Konsekuensi dari dikeluarkannya Putusan MKRI adalah perlindungan dari jabatan notaris ini menjadi sirna serta memiliki dampak kerahasiaan kurang dipertimbangkan. Kenyataan dalam prakteknya kewajiban ingkar yang merupakan instrument yang sangat penting sering kali tidak dilakukan oleh notaris pada saat mereka dipanggil penyidik maupun dalam persidangan. Hal ini mengakibatkan terjadinya kebingungan dikalangan Notaris, disatu sisi harus menjaga kerahasian dari isi akta, tapi dilain sisi penyidik dengan mudah memanggil notaris untuk kepentingan penyidikan. Untuk itu diterbitkan Undang- Undang No.2 Tahun 2014 yang dalam Pasal 66A mengamanatkan pembentukan Majelis Kehormatan Notaris, yang mana lembaga ini mempunyai tugas dan fungsi sebagai berikut:
- (1) Majelis Kehormatan Notaris Wilayah mempunyai tugas:
- a. Melakukan pemeriksaan terhadap permohonan yang diajukan oleh penyidik, penuntut umum, dan hakim; dan
- b. Memberikan persetujuan atau penolakan terhadap permintaan persetujuan pemanggilan Notaris untuk hadir dalam penyidikan, penuntutan, dan proses peradilan.
- (2) Dalam melaksanakan tugas sebagaimana dimaksud pada ayat (1), Majelis Kehormatan Notaris Wilayah mempunyai fungsi melakukan pembinaan dalam rangka menjaga martabat dan kehormatan Notaris dalam menjalankan profesi jabatannya dan memberikan perlindungan kepada Notaris terkait kewajiban Notaris untuk merahasiakan isi Akta.
Ketentuan dari pasal tersebut diatas terhadap jawaban atas permintaan dari aparat penegak hukum dalam hal pemanggilan Notaris maka MKN mempunyai tugas memberikan persetujuan atau penolakan dan hal tersebut haruslah dilakukan dalam jangka waktu 30 hari sejak permohonan diterima. Ketika UUJN diundangkan para Notaris berharap untuk mendapatkan perlindungan yang proposional dalam menjalankan tugas jabatannya sebagai jabatan kepercayaan, dalam arti ketika MKN memeriksa Notaris haruslah adil,dan transparan. Dikarenakan anggota MKN itu terdiri dari 3 unsur dengan latar belakang yang berbeda yang kemungkinan besar persepsi mereka dalam memeriksa Notaris akan berbeda. Jika setelah 30 hari MKN wilayah tidak memberikan jawabannya maka MKN dianggap menyetujuinya.

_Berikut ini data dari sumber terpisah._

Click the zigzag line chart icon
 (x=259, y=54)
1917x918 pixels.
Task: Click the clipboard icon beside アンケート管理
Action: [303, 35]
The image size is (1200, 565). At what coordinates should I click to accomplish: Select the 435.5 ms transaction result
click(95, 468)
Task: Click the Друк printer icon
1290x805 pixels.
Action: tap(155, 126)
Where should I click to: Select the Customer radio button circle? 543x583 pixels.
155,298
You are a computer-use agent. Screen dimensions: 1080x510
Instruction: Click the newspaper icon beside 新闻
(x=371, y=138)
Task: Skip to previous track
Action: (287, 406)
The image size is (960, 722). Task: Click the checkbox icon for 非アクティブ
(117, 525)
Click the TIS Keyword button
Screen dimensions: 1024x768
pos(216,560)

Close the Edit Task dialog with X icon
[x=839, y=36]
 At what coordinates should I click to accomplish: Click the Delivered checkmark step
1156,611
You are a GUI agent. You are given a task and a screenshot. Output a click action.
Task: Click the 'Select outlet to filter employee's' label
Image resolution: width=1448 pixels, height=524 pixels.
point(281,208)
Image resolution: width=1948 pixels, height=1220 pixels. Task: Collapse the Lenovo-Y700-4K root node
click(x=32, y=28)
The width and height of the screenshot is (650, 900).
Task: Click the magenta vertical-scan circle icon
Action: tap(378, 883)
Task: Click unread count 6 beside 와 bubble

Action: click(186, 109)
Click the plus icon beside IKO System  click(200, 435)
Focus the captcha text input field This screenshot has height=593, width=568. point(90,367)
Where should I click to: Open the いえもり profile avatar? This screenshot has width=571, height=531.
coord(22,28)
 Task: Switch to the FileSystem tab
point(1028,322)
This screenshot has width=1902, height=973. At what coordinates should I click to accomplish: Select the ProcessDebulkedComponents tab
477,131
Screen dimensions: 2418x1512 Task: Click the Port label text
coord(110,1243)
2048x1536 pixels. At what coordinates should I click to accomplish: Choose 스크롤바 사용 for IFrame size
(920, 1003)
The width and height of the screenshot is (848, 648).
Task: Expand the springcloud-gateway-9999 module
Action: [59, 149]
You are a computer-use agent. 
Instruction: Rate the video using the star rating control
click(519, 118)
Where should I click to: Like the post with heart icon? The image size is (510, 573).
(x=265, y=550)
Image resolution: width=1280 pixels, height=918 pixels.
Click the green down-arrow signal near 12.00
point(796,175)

Dengan tidak adanya jawaban menyetujui ataupun tidak dari MKN hal ini mengakibatkan aparat penegak hukum dapat mengambil akta atau protokol notaris. Sebab terhadap jawaban yang diberikan MKN Wilayah baik memberikan persetujuan atau penolakan tidaklah dapat diganggu gugat (final and binding). Secara otomatis notaris dapat melanggar ketentuan Pasal 4 UUJN-P maupun Pasal 16 Ayat (1) huruf f yang pada intinya mewajiban notaris untuk merahasiakan isi akta yang dibuat dihadapannya.
Perlindungan Hukum terhadap Notaris terkait Kewajiban Merahasiakan Isi Akta
Akta adalah surat yang dibuat sedemikian rupa oleh atau dihadapan pegawai yang berwenang untuk membuatnya yang dapat dijadikan alat bukti bagi kedua belah pihak dan ahli warisnya maupun berkaitan dengan pihak lainnya sebagai hubungan hukum. Menurut Pasal 1 angka 7 UUJN-P menyebutkan pengertian akta Notaris adalah akta autentik yang dibuat oleh atau di hadapan Notaris menurut bentuk dan tata cara yang ditetapkan dalam undang-undang ini. Sedangkan dalam pasal 1868 KUH Perdata, yang dimaksud dengan akta autentik adalah suatu akta yang di dalam bentuk yang ditentukan oleh undang-undang dibuat oleh atau di hadapan pegawai-pegawai umum yang berkuasa untuk itu di mana akta itu dibuat.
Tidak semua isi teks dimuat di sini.